Hans MichelbachCDU/CSU - Bürokratie im Steuerrecht
Herr Präsident! Kolleginnen und Kollegen! Der Antrag der FDP richtet sich weniger auf Steuervereinfachung als vielmehr auf Vereinfachungen im Vollzug, also auf den Abbau von Bürokratie. Die Klage über ausufernde Bürokratie ist wohl so alt, wie es in Staaten Verwaltungen gibt.

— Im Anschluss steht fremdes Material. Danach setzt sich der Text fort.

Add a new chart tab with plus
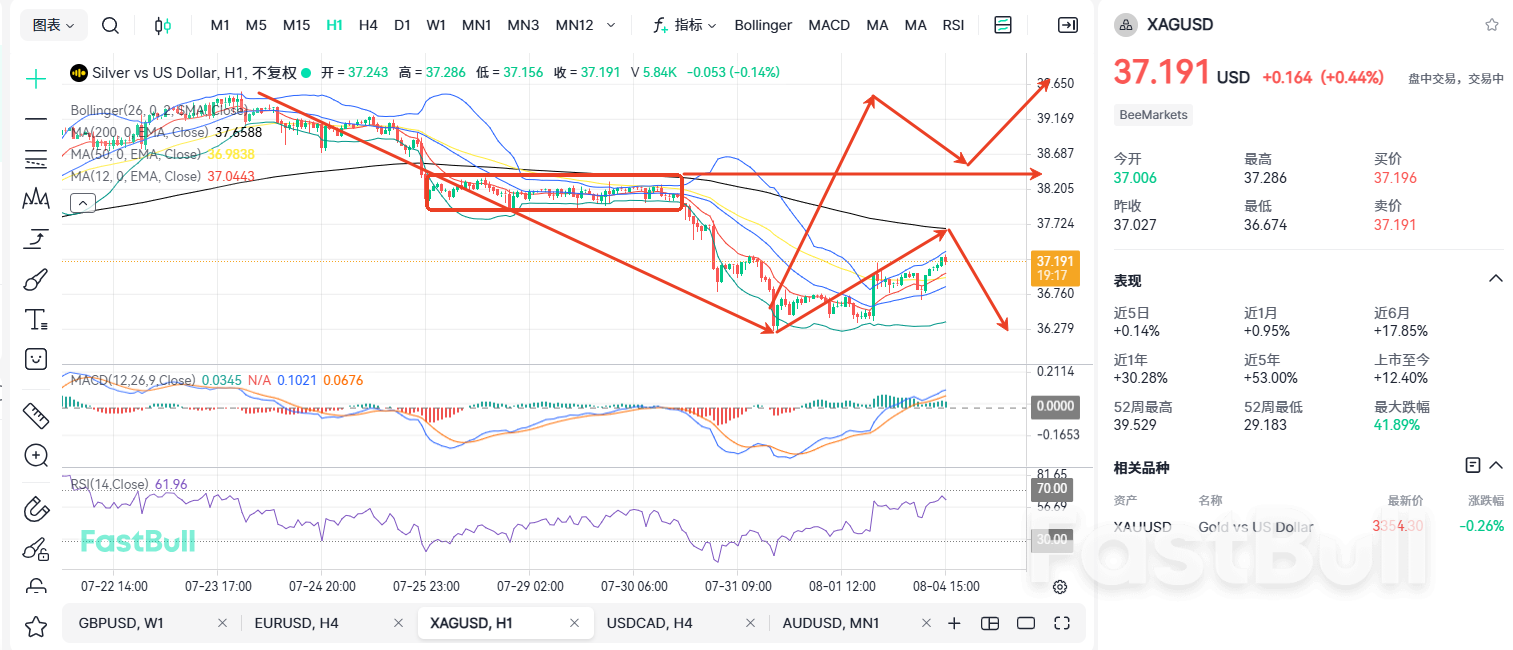Screen dimensions: 1513x650 tap(954, 623)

Das soll keine Anmerkung sein, um den vorliegenden Antrag der FDP abzuwerten. Im Gegenteil: Vielmehr ist es unsere gemeinsame Aufgabe, Verwaltungsverfahren so auszugestalten, dass sie nicht zu einem unnötigen Zeit- und Kostenaufwand beim Steuerzahler führen.
(Beifall des Abg. Lothar Binding [Heidelberg] [SPD])
Das gilt selbstverständlich auch für das gesamte Steuerrecht. Wir müssen immer wieder prüfen, ob und welche Verfahren überflüssig geworden sind oder vereinfacht werden können.
Um es deutlich zu sagen: Die Entlastung von Firmen und Bürgern von Bürokratie ist für uns alle eine Daueraufgabe. Gerade die kleinen und mittleren Unternehmen werden durch Bürokratie unverhältnismäßig stark belastet. Das kostet dort Geld, und es kostet vor allem Zeit, die besser für den Betrieb eingesetzt werden könnte.
(Beifall bei der CDU/CSU)
Diese Entlastung ist die ursprüngliche Aufgabe. Deshalb muss der Grundsatz gelten: So viel Staat wie nötig, aber so wenig Bürokratie wie möglich.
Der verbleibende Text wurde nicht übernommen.